>>
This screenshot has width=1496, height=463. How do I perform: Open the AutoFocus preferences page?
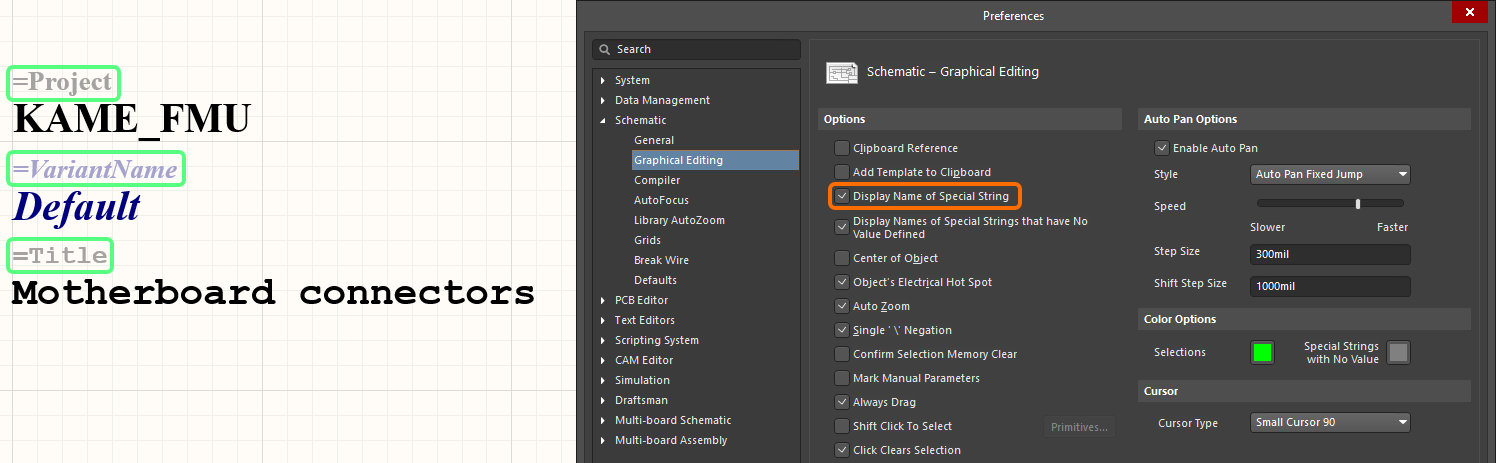pos(661,200)
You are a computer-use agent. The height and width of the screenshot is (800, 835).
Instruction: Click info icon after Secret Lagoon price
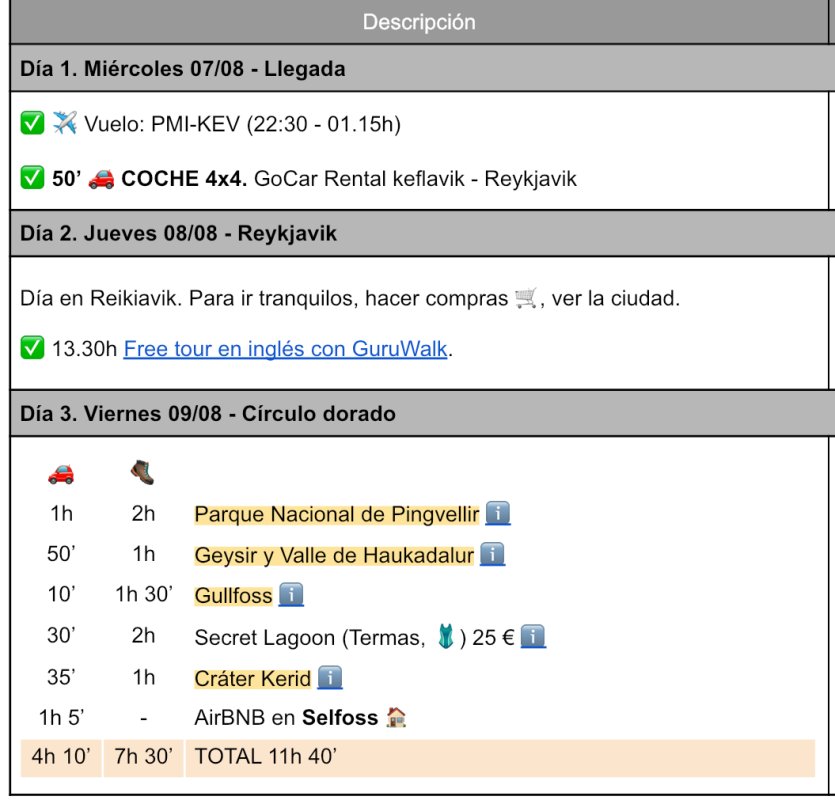coord(533,637)
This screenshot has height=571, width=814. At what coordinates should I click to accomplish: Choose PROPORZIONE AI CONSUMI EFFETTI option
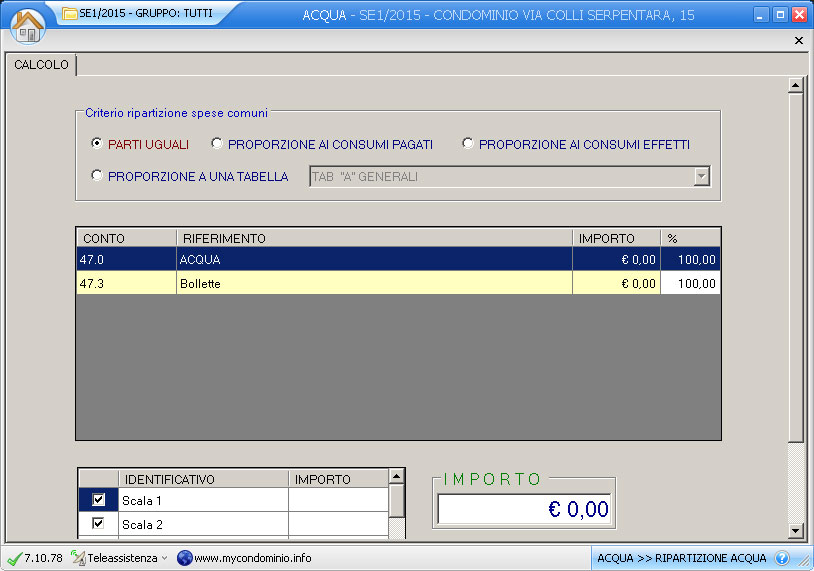pos(468,144)
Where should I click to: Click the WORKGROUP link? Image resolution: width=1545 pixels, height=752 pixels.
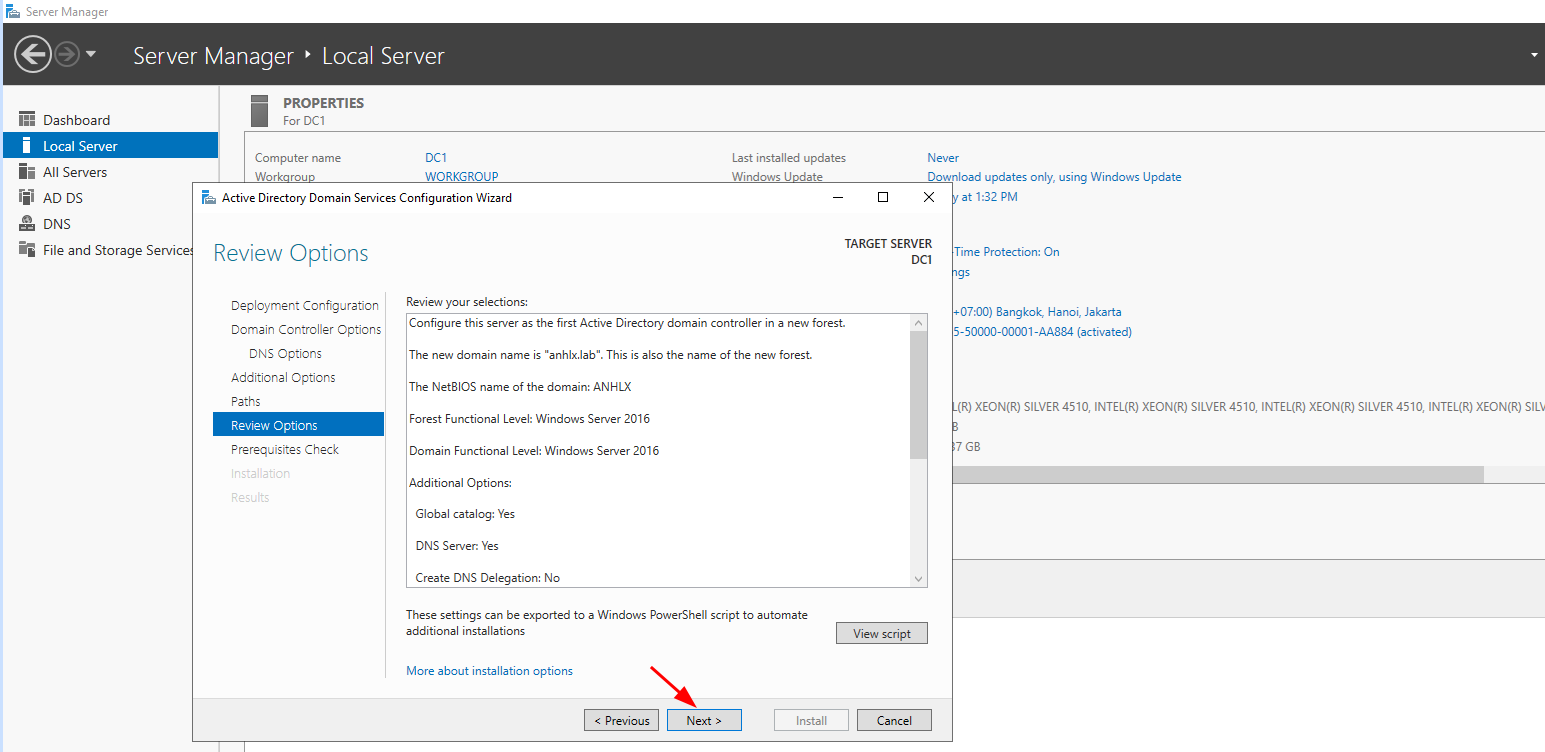click(461, 177)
<<
### Written task:
Count the lines in the data above that contain the string "should", matching case exactly, and give only the number.

### Task result:
2